Analysis of the reputed self-portrait drawing by Leonardo da Vinci (~1515, Biblioteca Reale, Turin).

Enlarge / Analysis of the reputed self-portrait drawing by Leonardo da Vinci (~1515, Biblioteca Reale, Turin). (credit: C. Tyler/Saiko, Creative Commons)

A recently assembled Leonardo da Vinci family tree, spanning 21 generations from 1331 to the present, could pave the way for DNA testing that might confirm whether the bones interred in da Vinci’s grave are actually his. Two art historians’ hopes of uncovering a genetic explanation for the Renaissance artist’s brilliance, however, will probably be doomed by scientific reality.

Da Vinci’s modern family

To construct the family tree, art historians Alessandro Vezzosi and Agnese Sabato dug through birth, death, and property records spanning the last 690 years. They also interviewed surviving relatives to learn more about the famous artist, scientist, and inventor’s modern extended family members. In the end, they traced da Vinci’s family from his grandfather, born in 1331, to the 14 relatives living today.
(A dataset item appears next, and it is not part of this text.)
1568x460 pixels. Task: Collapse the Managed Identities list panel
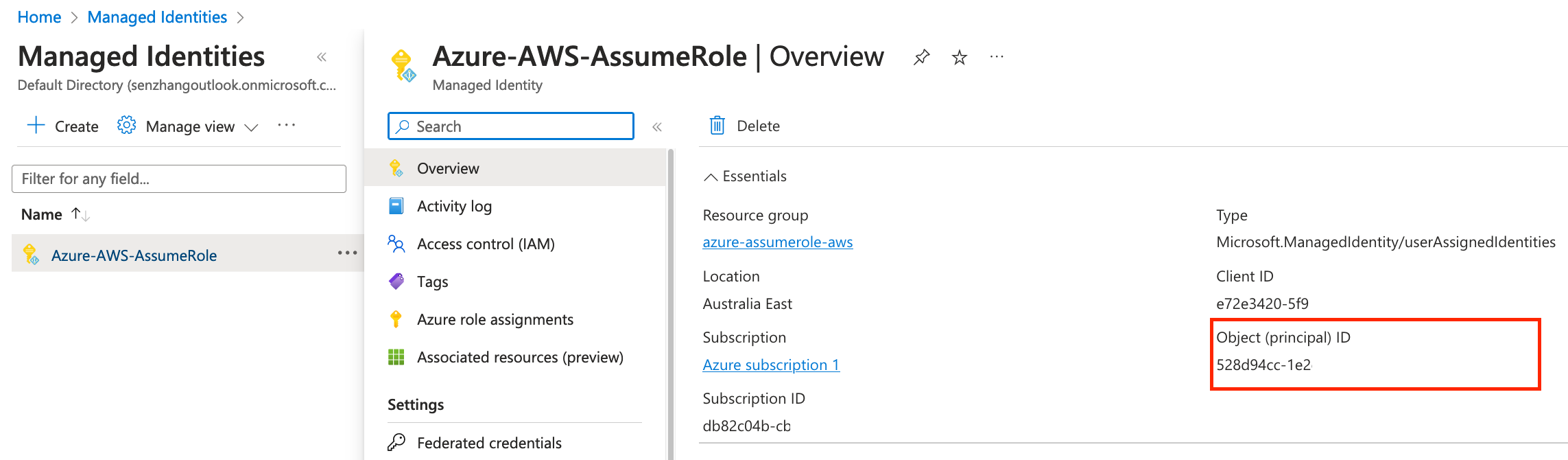pyautogui.click(x=322, y=57)
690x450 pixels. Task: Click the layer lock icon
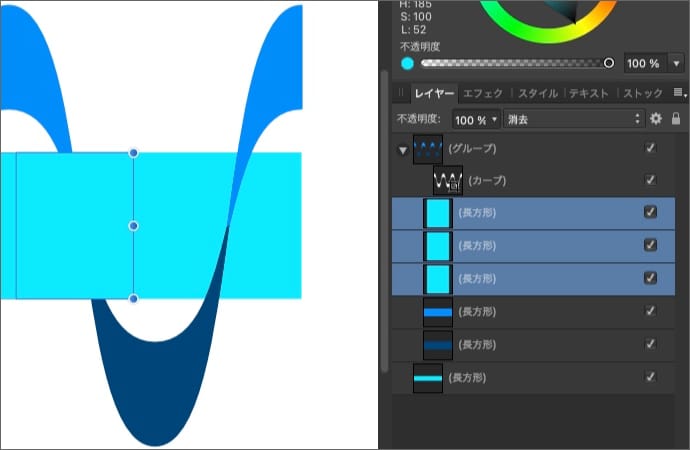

Leonardo da Vinci himself had no children, and his contemporary relatives all descend from their 22 (! ) half-siblings.

The present family played an essential role in the particular new study. “Many of them have collaborated, together with their relatives, to the collection plus verification of information, ” wrote Vezzosi and Sabato, “helping enthusiastically to contact other family members and retrieve new documents in addition to images. ” Those many-times-great nieces and nephews include several office workers (one of whom served as a naval gunner in the 1960s), a retired upholsterer, a surveyor, and a state employee who is “passionate about motorcycling and even music. ” The oldest is now 85 years old, together with the youngest is just one year old.